What to produce: Could you return every line of the records below that contains the word "agent"?

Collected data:
►

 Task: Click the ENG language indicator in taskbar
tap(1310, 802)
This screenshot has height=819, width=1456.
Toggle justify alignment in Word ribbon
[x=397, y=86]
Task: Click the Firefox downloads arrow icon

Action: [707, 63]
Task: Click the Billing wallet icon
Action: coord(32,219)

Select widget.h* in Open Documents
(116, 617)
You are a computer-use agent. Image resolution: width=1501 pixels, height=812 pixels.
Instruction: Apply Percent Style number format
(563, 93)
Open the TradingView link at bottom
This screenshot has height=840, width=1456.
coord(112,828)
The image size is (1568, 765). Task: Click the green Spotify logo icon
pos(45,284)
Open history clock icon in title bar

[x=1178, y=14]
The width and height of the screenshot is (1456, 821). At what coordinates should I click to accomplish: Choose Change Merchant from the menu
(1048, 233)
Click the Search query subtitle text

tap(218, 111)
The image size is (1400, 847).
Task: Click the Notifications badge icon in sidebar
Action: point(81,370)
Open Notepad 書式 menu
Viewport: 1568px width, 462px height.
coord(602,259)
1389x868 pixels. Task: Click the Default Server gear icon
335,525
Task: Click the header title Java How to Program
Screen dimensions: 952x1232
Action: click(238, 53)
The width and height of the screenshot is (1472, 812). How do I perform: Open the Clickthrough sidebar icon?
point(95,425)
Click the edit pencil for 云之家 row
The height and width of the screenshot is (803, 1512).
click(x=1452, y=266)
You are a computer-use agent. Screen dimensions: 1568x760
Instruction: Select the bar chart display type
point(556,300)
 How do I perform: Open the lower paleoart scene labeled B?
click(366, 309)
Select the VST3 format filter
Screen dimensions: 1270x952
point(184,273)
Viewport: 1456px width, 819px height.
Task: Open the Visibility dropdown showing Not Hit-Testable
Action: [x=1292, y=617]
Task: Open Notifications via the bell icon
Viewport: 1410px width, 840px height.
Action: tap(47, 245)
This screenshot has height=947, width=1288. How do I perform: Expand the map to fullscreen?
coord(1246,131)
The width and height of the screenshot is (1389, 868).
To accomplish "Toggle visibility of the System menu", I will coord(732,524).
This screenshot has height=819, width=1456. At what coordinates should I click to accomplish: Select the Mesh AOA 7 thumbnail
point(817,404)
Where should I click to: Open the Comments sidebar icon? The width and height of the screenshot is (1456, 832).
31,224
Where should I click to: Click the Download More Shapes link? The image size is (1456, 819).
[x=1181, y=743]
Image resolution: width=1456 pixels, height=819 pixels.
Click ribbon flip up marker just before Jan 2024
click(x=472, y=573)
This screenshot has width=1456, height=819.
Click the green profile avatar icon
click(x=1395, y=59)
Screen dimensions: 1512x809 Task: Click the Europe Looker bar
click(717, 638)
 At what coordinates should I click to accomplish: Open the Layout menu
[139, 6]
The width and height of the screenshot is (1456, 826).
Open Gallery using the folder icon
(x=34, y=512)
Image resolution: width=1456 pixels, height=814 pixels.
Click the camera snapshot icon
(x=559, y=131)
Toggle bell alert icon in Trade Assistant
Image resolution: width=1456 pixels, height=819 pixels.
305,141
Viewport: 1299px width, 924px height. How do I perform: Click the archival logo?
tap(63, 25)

◄

Solution below:
You are a computer-use agent. Image resolution: width=1501 pixels, height=812 pixels.
You are a computer-use agent. Screen dimensions: 1568x760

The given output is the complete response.